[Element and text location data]
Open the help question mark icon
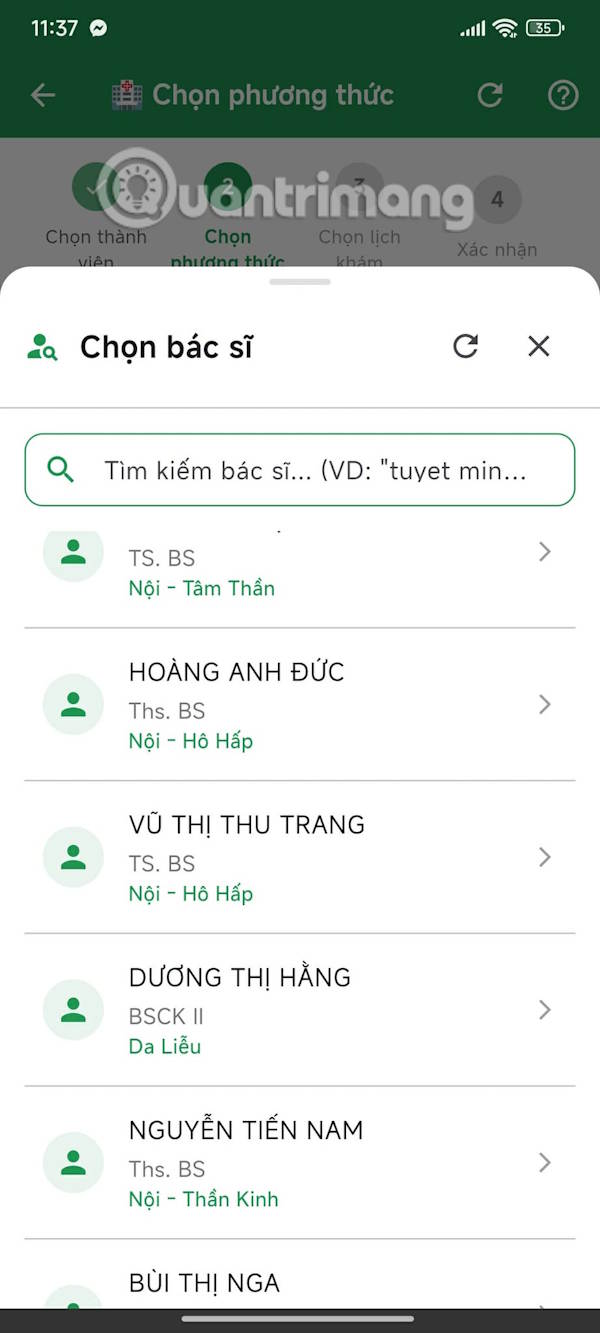 pos(563,95)
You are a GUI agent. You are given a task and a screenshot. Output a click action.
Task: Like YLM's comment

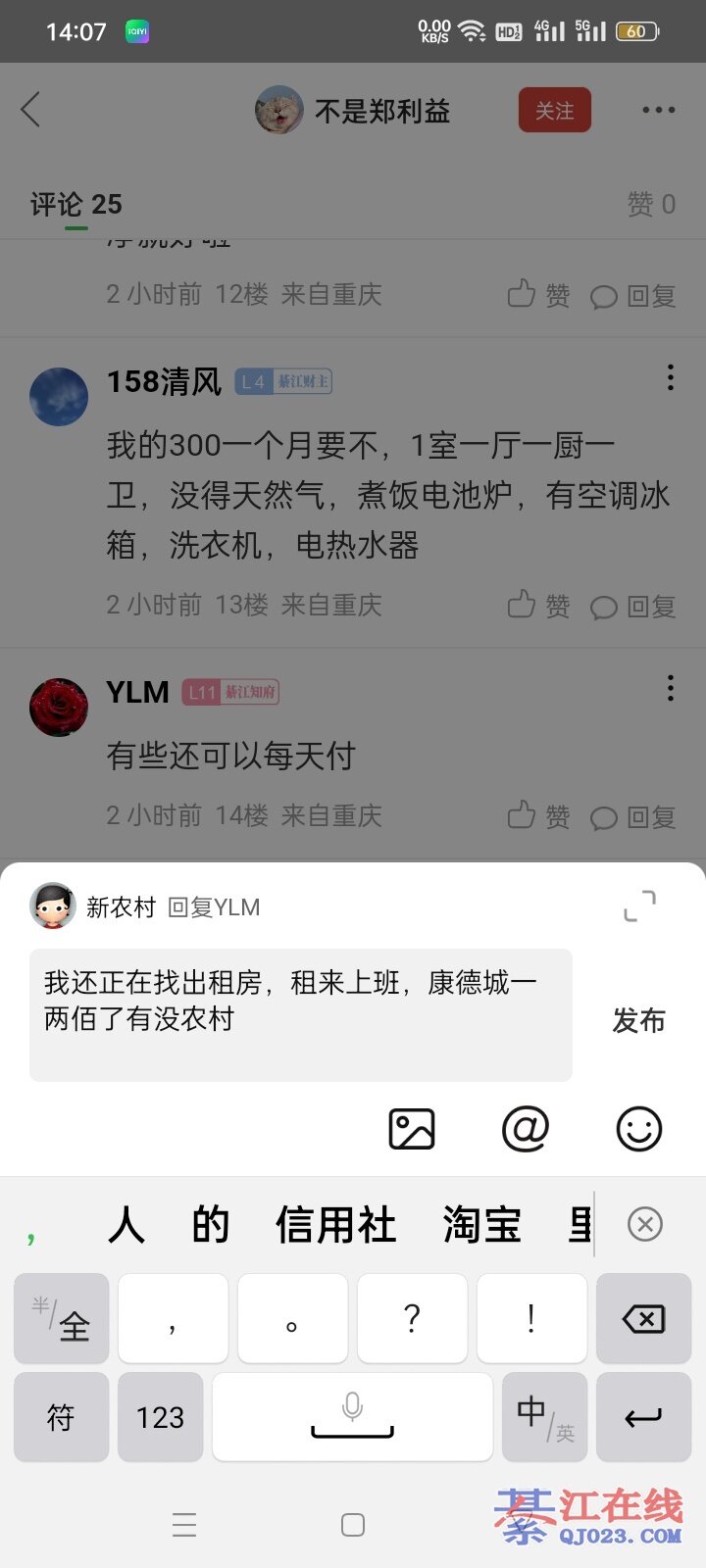(x=538, y=816)
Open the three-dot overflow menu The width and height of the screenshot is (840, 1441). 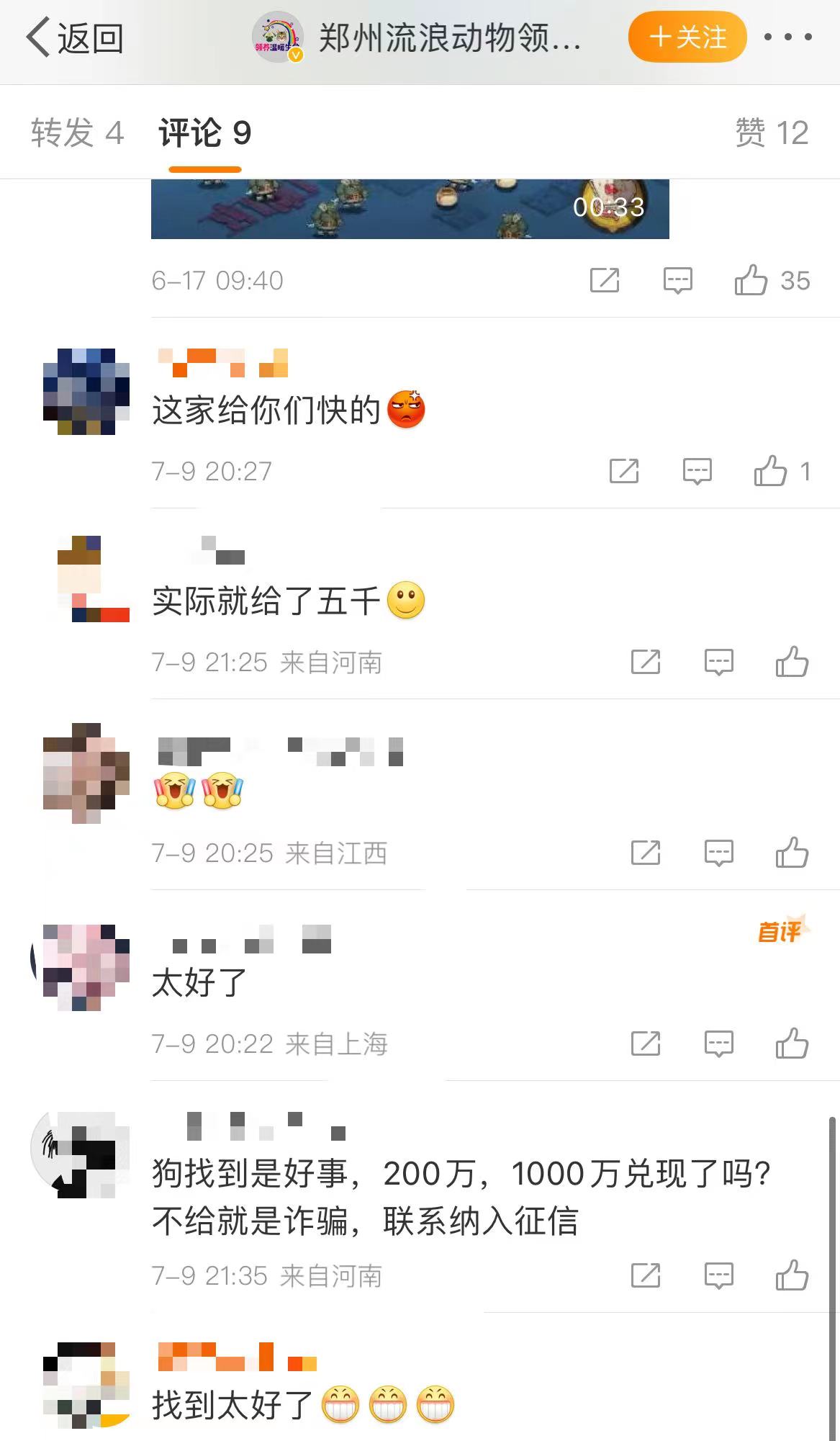point(788,37)
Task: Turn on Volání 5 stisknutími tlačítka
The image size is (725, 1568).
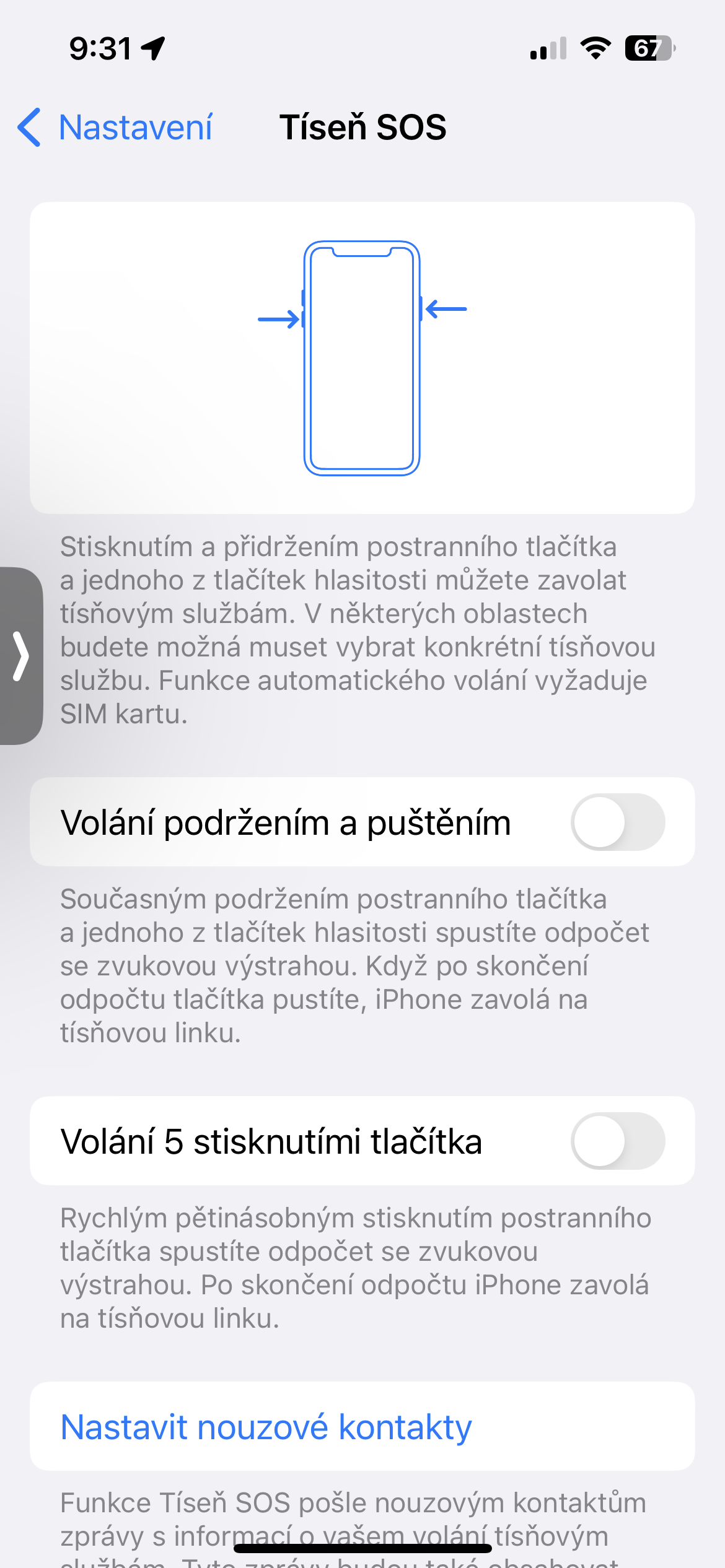Action: pos(617,1141)
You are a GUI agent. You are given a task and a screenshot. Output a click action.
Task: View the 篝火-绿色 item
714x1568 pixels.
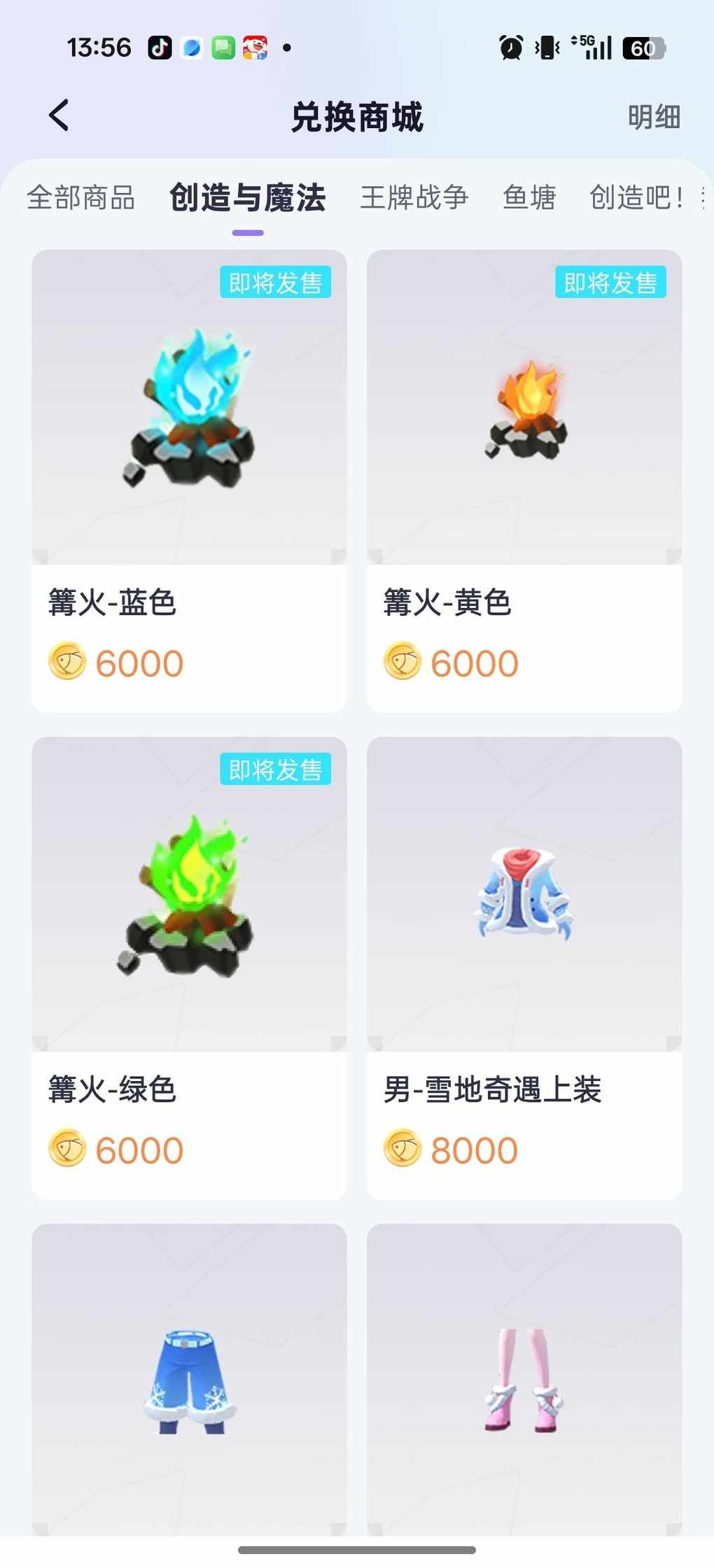coord(189,968)
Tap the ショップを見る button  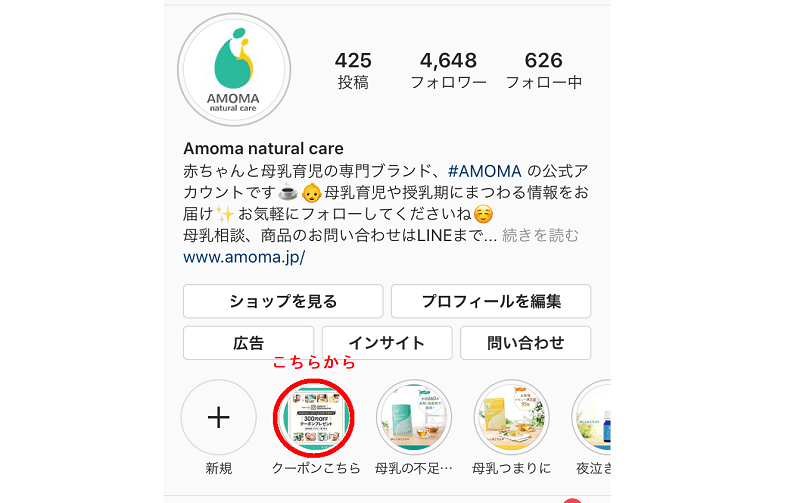[x=283, y=301]
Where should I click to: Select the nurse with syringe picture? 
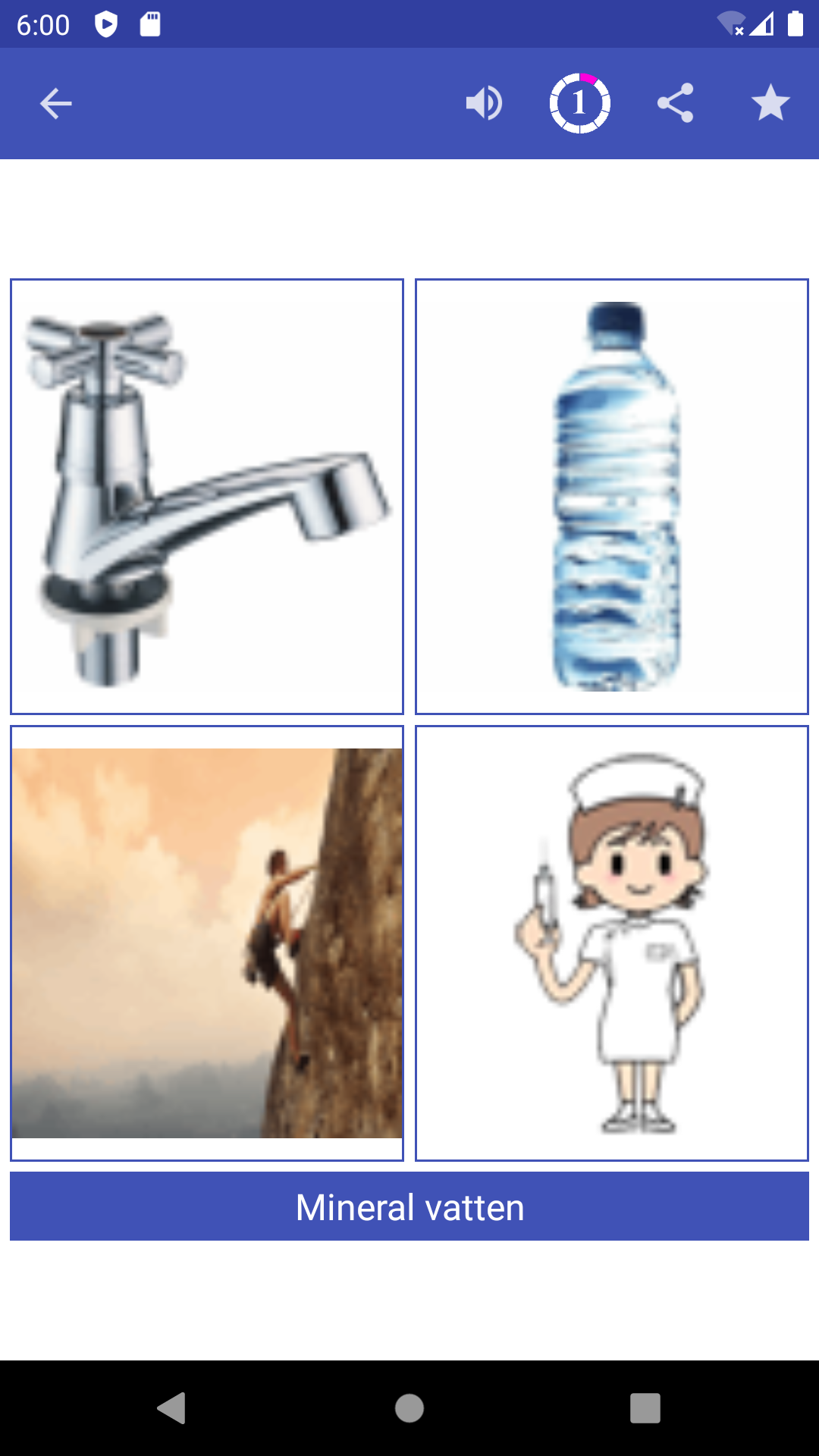612,943
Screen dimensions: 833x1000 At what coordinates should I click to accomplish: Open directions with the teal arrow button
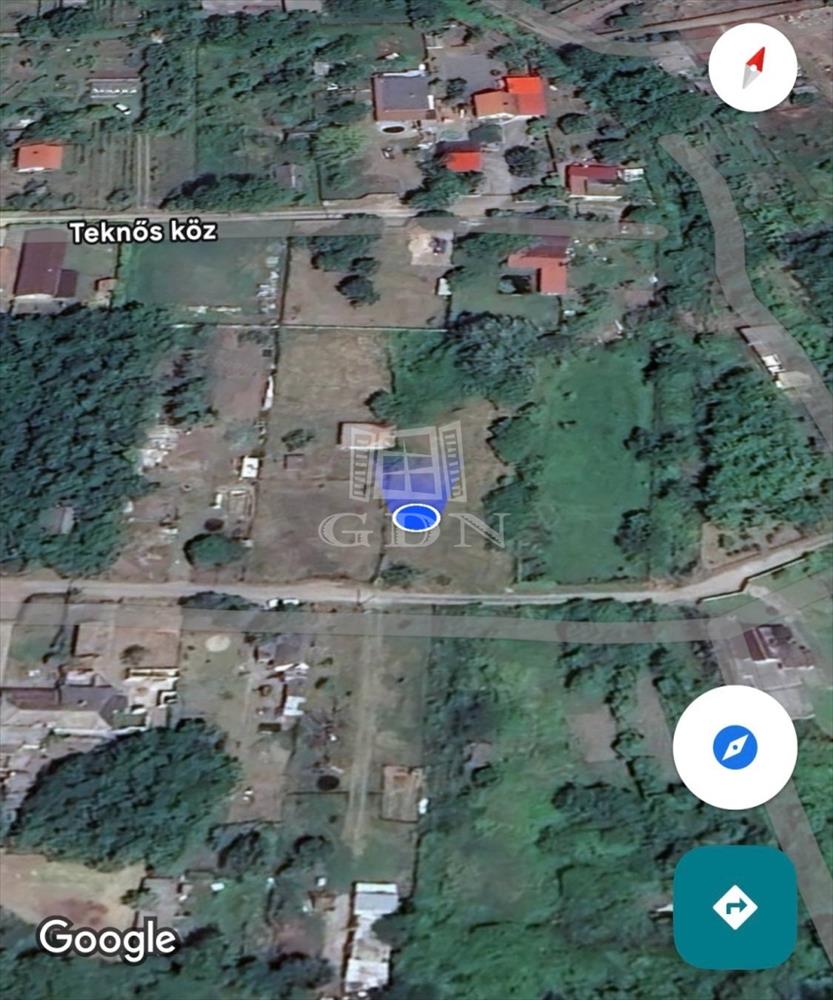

**Given request**
Find each line in the items above that contains the word "with". Copy those lines.

**Expected output**
Where should I click to: Select the nurse with syringe picture? 
Screen dimensions: 833x1000 At what coordinates should I click to accomplish: Open directions with the teal arrow button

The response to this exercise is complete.